[Recorded data]

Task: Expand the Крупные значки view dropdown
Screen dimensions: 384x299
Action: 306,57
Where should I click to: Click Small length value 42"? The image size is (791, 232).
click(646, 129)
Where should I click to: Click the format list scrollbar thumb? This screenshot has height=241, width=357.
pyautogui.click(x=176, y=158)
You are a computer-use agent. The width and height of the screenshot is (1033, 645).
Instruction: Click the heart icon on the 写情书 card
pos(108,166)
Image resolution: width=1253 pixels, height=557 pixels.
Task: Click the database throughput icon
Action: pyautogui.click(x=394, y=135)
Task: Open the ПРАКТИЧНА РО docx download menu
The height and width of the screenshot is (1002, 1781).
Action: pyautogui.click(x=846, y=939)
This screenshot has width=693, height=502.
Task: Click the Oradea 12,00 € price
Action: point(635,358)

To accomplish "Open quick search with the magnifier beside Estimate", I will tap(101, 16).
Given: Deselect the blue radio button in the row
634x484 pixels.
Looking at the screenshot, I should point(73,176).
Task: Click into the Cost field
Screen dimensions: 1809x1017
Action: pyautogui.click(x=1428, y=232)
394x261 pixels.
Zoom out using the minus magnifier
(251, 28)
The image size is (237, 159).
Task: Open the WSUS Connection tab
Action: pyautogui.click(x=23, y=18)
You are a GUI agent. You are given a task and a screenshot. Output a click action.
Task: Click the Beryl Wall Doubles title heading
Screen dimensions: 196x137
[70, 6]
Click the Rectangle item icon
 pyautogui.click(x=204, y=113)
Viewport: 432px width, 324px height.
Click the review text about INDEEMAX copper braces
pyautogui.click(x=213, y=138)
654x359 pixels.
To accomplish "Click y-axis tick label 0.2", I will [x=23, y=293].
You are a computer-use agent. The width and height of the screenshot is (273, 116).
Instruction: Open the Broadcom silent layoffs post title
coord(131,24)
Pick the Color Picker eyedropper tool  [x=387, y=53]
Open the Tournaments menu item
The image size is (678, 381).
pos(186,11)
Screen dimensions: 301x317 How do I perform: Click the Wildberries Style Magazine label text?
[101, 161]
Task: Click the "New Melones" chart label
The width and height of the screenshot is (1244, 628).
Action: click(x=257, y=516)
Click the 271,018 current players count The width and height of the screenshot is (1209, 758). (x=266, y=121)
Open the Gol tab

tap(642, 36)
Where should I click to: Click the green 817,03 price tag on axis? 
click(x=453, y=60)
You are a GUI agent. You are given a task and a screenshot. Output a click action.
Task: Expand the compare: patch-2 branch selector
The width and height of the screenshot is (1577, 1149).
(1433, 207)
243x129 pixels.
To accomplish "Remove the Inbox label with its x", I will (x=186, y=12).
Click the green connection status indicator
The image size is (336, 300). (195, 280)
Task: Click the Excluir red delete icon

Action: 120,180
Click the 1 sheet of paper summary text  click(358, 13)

◆ Do this: Quote all of the lines above word for word.

◆ Solution:
Task: Expand the Крупные значки view dropdown
Screen dimensions: 384x299
Action: 306,57
Where should I click to: Click Small length value 42"? The image size is (791, 232).
click(646, 129)
Where should I click to: Click the format list scrollbar thumb? This screenshot has height=241, width=357.
pyautogui.click(x=176, y=158)
You are a computer-use agent. The width and height of the screenshot is (1033, 645).
Instruction: Click the heart icon on the 写情书 card
pos(108,166)
Image resolution: width=1253 pixels, height=557 pixels.
Task: Click the database throughput icon
Action: pyautogui.click(x=394, y=135)
Task: Open the ПРАКТИЧНА РО docx download menu
The height and width of the screenshot is (1002, 1781).
Action: pyautogui.click(x=846, y=939)
This screenshot has width=693, height=502.
Task: Click the Oradea 12,00 € price
Action: point(635,358)

To accomplish "Open quick search with the magnifier beside Estimate", I will tap(101, 16).
Given: Deselect the blue radio button in the row
634x484 pixels.
Looking at the screenshot, I should point(73,176).
Task: Click into the Cost field
Screen dimensions: 1809x1017
Action: pyautogui.click(x=1428, y=232)
394x261 pixels.
Zoom out using the minus magnifier
(251, 28)
The image size is (237, 159).
Task: Open the WSUS Connection tab
Action: pyautogui.click(x=23, y=18)
You are a GUI agent. You are given a task and a screenshot. Output a click action.
Task: Click the Beryl Wall Doubles title heading
Screen dimensions: 196x137
[70, 6]
Click the Rectangle item icon
 pyautogui.click(x=204, y=113)
Viewport: 432px width, 324px height.
Click the review text about INDEEMAX copper braces
pyautogui.click(x=213, y=138)
654x359 pixels.
To accomplish "Click y-axis tick label 0.2", I will [x=23, y=293].
You are a computer-use agent. The width and height of the screenshot is (273, 116).
Instruction: Open the Broadcom silent layoffs post title
coord(131,24)
Pick the Color Picker eyedropper tool  [x=387, y=53]
Open the Tournaments menu item
The image size is (678, 381).
pos(186,11)
Screen dimensions: 301x317 How do I perform: Click the Wildberries Style Magazine label text?
[101, 161]
Task: Click the "New Melones" chart label
The width and height of the screenshot is (1244, 628).
Action: click(x=257, y=516)
Click the 271,018 current players count The width and height of the screenshot is (1209, 758). (x=266, y=121)
Open the Gol tab

tap(642, 36)
Where should I click to: Click the green 817,03 price tag on axis? 
click(x=453, y=60)
You are a GUI agent. You are given a task and a screenshot. Output a click action.
Task: Expand the compare: patch-2 branch selector
The width and height of the screenshot is (1577, 1149).
(1433, 207)
243x129 pixels.
To accomplish "Remove the Inbox label with its x", I will (x=186, y=12).
Click the green connection status indicator
The image size is (336, 300). (195, 280)
Task: Click the Excluir red delete icon

Action: 120,180
Click the 1 sheet of paper summary text  click(358, 13)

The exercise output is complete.